● **Required action**
Only the text of the records belongs in the answer, copied exactly, with every picture omitted.

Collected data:
○ ○ ○ ○ ○

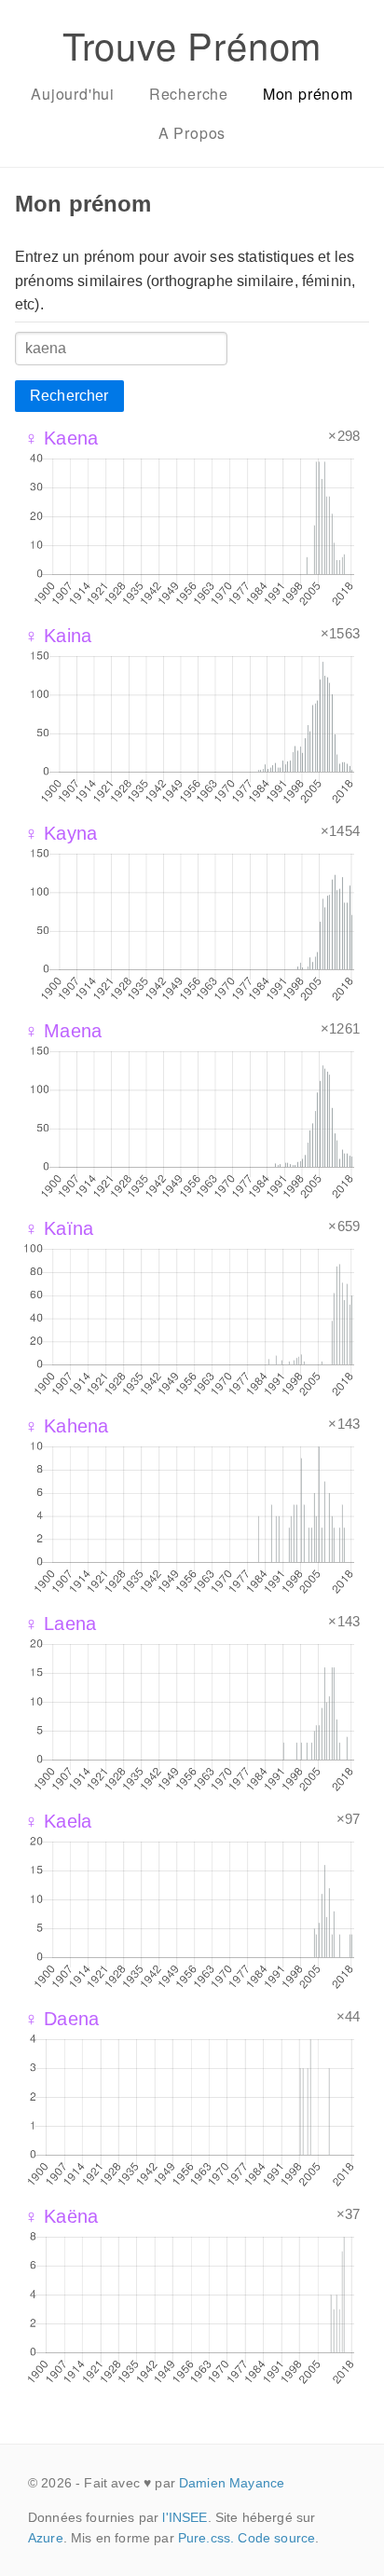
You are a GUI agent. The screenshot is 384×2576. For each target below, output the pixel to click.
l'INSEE (184, 2517)
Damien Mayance (231, 2482)
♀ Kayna (60, 833)
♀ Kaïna (58, 1228)
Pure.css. (206, 2537)
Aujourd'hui (73, 93)
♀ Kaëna (61, 2216)
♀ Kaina (57, 635)
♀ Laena (60, 1623)
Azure (45, 2537)
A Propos (192, 133)
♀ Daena (61, 2018)
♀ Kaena (61, 438)
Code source (276, 2537)
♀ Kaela (57, 1821)
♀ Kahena (66, 1426)
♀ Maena (63, 1031)
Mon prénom (308, 93)
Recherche (188, 93)
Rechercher (69, 396)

○ ○ ○ ○ ○

● **Written response**
You are a GUI agent. The screenshot is 384×2576. For each target below, output the pixel to click.
l'INSEE (184, 2517)
Damien Mayance (231, 2482)
♀ Kayna (60, 833)
♀ Kaïna (58, 1228)
Pure.css. (206, 2537)
Aujourd'hui (73, 93)
♀ Kaëna (61, 2216)
♀ Kaina (57, 635)
♀ Laena (60, 1623)
Azure (45, 2537)
A Propos (192, 133)
♀ Daena (61, 2018)
♀ Kaena (61, 438)
Code source (276, 2537)
♀ Kaela (57, 1821)
♀ Kahena (66, 1426)
♀ Maena (63, 1031)
Mon prénom (308, 93)
Recherche (188, 93)
Rechercher (69, 396)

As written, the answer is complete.